(MATERIAL PROVIDED):
>>>
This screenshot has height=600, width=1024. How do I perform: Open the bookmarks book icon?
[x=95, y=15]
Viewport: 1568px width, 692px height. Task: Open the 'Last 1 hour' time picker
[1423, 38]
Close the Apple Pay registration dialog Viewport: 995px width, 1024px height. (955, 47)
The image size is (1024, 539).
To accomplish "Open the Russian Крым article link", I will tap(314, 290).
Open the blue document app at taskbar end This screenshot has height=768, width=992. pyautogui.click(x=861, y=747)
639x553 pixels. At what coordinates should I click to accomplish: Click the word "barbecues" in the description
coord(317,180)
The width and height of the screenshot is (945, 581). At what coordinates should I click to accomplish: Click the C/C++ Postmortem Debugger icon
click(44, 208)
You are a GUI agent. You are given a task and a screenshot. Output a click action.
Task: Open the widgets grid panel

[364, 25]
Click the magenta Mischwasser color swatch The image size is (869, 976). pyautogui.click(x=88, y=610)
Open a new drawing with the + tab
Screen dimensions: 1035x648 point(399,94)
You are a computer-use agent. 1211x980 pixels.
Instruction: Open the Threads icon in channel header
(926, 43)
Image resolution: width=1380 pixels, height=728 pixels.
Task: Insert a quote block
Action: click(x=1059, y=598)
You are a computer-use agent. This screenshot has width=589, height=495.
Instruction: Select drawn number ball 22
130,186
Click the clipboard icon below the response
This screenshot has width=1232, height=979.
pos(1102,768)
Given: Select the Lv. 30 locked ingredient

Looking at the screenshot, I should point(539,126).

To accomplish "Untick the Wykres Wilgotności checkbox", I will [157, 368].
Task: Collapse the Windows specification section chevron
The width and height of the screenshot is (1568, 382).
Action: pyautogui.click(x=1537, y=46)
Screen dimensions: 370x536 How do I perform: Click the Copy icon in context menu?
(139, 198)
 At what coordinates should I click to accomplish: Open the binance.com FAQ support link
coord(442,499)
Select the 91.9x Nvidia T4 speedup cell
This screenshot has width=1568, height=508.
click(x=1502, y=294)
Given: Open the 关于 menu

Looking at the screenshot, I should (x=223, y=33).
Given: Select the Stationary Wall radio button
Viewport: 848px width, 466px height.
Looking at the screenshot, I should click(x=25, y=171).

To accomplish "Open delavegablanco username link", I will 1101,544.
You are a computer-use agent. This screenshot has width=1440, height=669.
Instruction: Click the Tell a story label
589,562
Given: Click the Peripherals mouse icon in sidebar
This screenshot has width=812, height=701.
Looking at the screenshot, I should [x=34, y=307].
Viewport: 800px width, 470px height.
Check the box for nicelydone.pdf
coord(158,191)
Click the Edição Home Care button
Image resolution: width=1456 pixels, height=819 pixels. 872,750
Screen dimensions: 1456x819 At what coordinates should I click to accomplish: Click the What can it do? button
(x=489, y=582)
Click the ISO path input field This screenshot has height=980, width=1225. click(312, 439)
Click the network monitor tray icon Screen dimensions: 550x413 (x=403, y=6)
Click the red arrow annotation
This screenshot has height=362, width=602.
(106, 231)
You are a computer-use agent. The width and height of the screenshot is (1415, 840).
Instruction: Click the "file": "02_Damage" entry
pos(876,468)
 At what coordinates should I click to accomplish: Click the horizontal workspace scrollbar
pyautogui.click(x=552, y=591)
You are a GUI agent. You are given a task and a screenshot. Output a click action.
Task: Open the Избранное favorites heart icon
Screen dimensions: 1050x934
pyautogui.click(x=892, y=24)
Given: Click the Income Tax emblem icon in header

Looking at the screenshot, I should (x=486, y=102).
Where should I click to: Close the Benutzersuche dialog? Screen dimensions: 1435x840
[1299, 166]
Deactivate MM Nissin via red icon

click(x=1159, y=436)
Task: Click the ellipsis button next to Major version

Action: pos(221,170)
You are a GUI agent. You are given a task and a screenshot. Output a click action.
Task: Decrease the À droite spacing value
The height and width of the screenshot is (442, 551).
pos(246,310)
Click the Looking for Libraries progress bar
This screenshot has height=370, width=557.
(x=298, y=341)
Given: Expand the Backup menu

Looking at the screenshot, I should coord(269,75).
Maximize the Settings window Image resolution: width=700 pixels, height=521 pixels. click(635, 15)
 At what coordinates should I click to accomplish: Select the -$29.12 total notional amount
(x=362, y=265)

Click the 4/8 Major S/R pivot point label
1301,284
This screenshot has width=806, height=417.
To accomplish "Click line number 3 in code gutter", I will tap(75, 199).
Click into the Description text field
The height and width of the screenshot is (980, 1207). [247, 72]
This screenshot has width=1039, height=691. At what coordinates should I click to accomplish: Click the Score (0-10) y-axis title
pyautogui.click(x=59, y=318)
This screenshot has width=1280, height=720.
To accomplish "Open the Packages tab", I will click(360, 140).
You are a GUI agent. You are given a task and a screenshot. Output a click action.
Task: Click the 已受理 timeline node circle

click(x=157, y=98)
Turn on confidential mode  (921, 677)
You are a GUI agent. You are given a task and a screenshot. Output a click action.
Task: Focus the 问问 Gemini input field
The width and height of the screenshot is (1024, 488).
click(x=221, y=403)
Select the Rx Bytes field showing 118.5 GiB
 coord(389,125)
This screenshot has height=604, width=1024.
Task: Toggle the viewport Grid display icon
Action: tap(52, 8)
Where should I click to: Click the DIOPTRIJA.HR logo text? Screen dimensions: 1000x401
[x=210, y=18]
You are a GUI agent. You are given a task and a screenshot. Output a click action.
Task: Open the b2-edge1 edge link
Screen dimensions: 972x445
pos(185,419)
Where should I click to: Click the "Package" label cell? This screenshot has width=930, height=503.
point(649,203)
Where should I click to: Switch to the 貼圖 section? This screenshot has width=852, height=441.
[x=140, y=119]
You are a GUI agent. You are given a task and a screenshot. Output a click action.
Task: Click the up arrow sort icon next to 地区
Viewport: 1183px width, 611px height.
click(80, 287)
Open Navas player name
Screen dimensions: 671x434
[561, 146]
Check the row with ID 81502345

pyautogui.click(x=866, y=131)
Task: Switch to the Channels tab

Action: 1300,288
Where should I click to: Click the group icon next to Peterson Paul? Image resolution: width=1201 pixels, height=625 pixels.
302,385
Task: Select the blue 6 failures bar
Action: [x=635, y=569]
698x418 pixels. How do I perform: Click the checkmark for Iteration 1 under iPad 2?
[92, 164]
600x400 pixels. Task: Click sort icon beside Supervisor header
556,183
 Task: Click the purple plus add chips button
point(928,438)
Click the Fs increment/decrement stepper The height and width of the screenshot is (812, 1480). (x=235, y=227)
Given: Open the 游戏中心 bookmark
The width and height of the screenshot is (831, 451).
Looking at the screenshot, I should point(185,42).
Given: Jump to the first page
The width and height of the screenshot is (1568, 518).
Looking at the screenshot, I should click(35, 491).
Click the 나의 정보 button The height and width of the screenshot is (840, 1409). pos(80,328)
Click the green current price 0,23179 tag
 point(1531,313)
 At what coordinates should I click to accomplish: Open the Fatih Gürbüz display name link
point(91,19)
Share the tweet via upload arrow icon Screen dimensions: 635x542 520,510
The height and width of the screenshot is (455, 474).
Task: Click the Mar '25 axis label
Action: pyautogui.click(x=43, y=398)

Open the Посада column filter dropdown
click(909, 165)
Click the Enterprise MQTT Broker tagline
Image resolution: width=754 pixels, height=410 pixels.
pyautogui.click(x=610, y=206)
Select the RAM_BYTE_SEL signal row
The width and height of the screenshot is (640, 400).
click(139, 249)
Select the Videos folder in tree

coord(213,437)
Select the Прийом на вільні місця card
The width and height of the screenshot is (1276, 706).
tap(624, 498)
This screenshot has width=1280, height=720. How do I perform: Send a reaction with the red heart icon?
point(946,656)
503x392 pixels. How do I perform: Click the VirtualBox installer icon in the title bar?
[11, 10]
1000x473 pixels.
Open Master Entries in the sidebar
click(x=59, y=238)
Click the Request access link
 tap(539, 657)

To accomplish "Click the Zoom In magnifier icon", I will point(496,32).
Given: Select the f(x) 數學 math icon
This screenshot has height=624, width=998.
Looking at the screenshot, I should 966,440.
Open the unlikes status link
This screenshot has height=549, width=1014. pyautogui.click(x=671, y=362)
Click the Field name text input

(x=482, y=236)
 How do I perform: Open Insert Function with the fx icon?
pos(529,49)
<<<
(WHAT IS EXPECTED): Scan the data for lines containing "will" and copy all of them.

(OUTPUT OF THE EXERCISE):
To accomplish "Open the Russian Крым article link", I will tap(314, 290).
To accomplish "Untick the Wykres Wilgotności checkbox", I will [157, 368].
To accomplish "Open delavegablanco username link", I will 1101,544.
To accomplish "Click line number 3 in code gutter", I will tap(75, 199).
To accomplish "Open the Packages tab", I will click(360, 140).
To accomplish "Click the Zoom In magnifier icon", I will point(496,32).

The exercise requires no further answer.